• **Tasks and exercises**:
a: Quote every question that the opening paragraph of the essay about leaving a relationship asks.
b: In the records, begin with the line containing "Where should I click to: Click the Define" and continue through the line containing "click(133, 109)". Rewrite those lines with "button" changed to "option" and the pictures omitted.

• **Page text**:

Why did he have to be interested in other women? Was I not enough? Was it my fault? Should I have given more?

If you are asking yourself these questions or you have done at some point, you are not alone. It took me a while to come to terms with what I was going through. One day, I had the final straw. I left. It wasn’t sudden. We discussed it and I gave him the freedom to pursue what he thought was his destiny; to go to what he thought was his true love.

To cut a long story short, it didn’t work out for them but I carried on as planned and left, becoming the bad guy for leaving. Apparently, a good woman should just wait for her man.

But I didn’t… I would like to share with you what happened at the end of an era.

Acknowledging my feelings 

I was hurt. If I had self-respect, I should care for myself. I couldn’t bear it and It broke me. I started taking antidepressants which cleared my head and helped me with taking small steps forward. Life seemed a little softer around the edges.

• **Extracted material**:
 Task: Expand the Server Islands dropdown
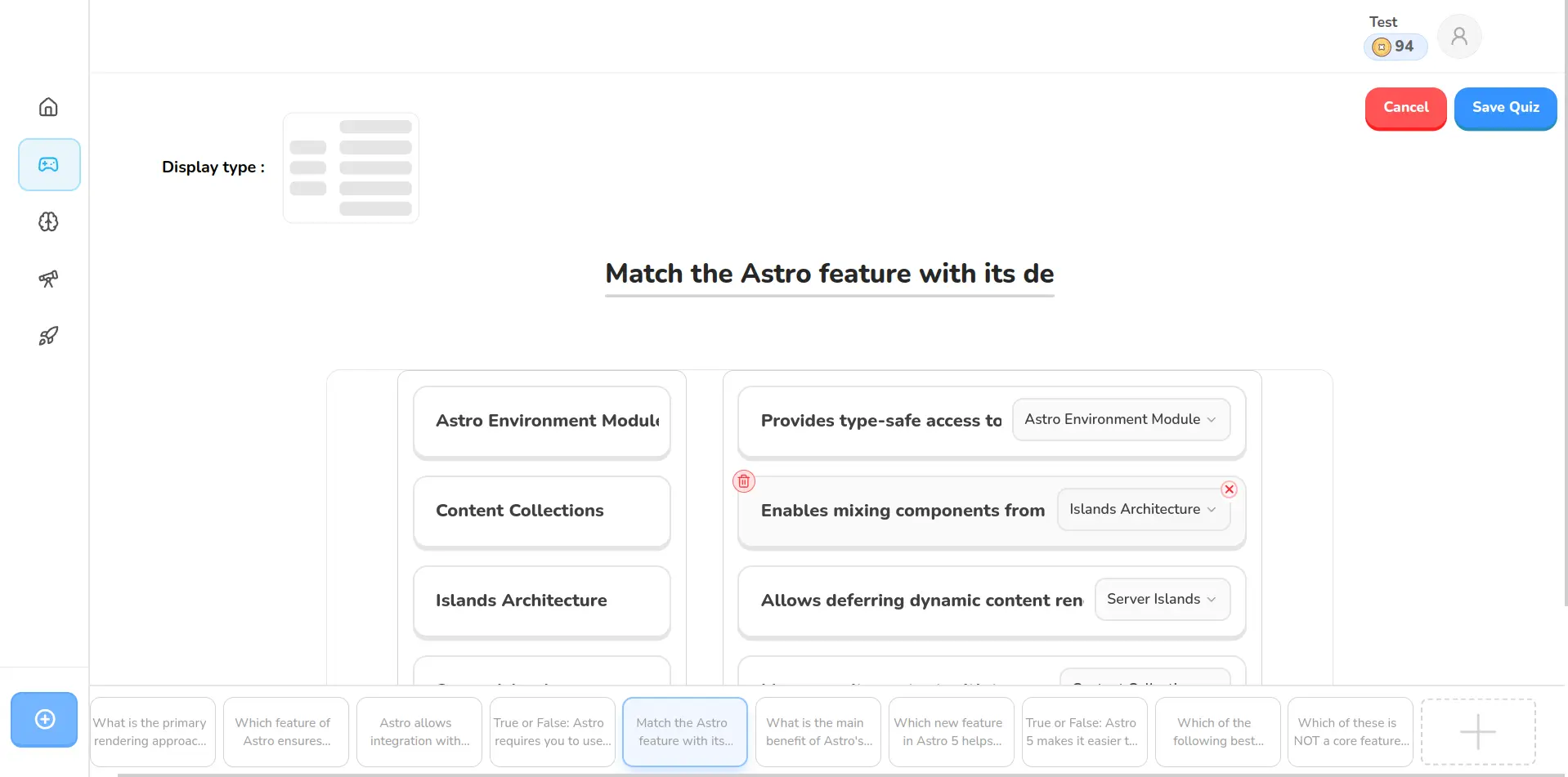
--
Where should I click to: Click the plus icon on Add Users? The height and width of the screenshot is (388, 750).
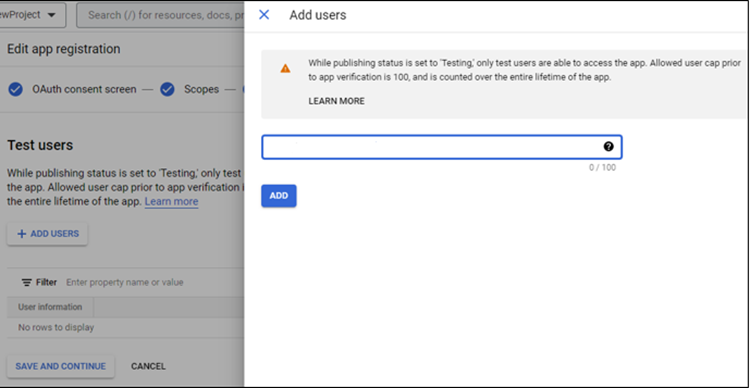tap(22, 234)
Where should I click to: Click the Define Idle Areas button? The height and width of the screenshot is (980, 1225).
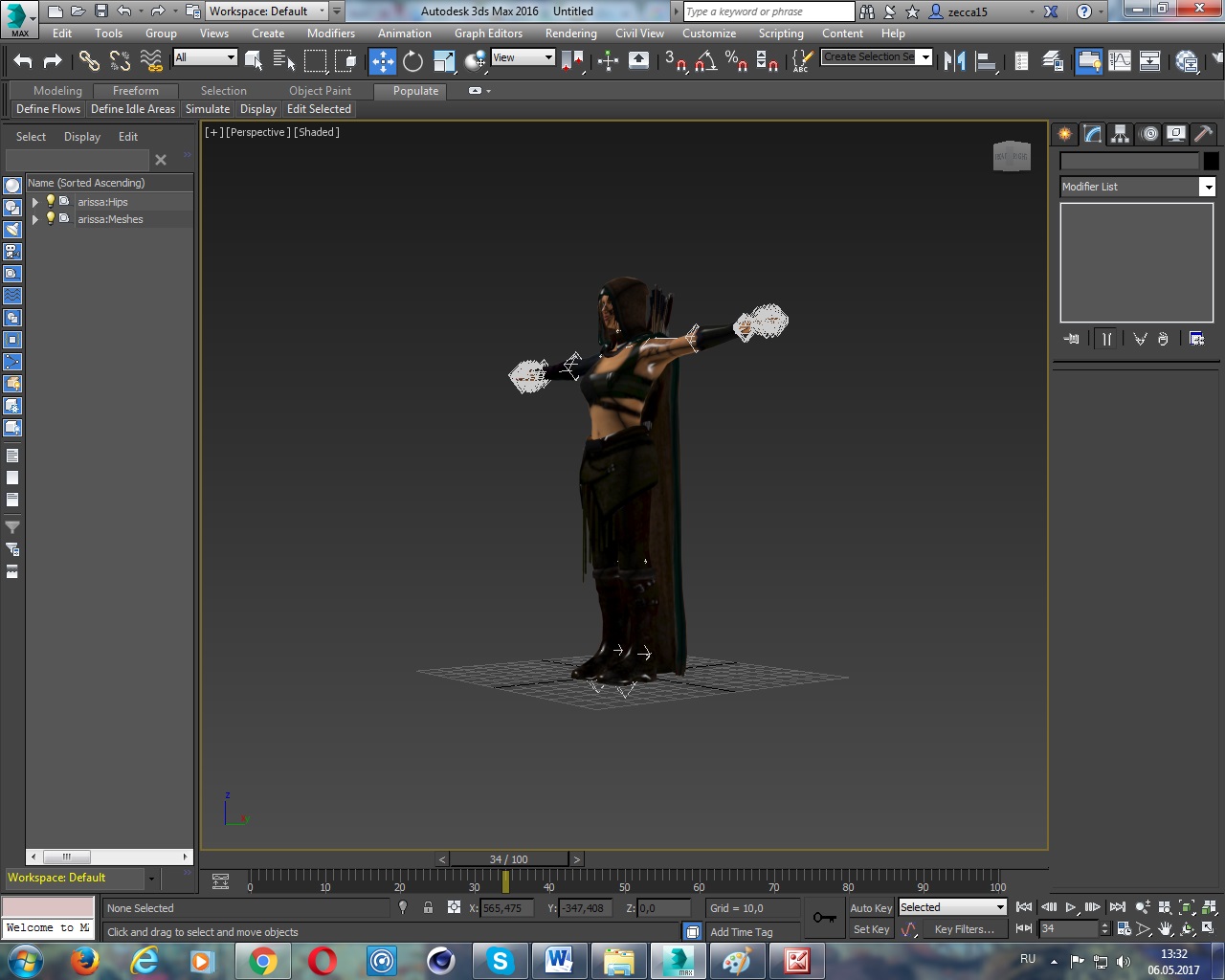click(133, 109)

• **Full answers**:
a:
- Why did he have to be interested in other women?
- Was I not enough?
- Was it my fault?
- Should I have given more?

b:
Where should I click to: Click the Define Idle Areas option? The height and width of the screenshot is (980, 1225).
click(133, 109)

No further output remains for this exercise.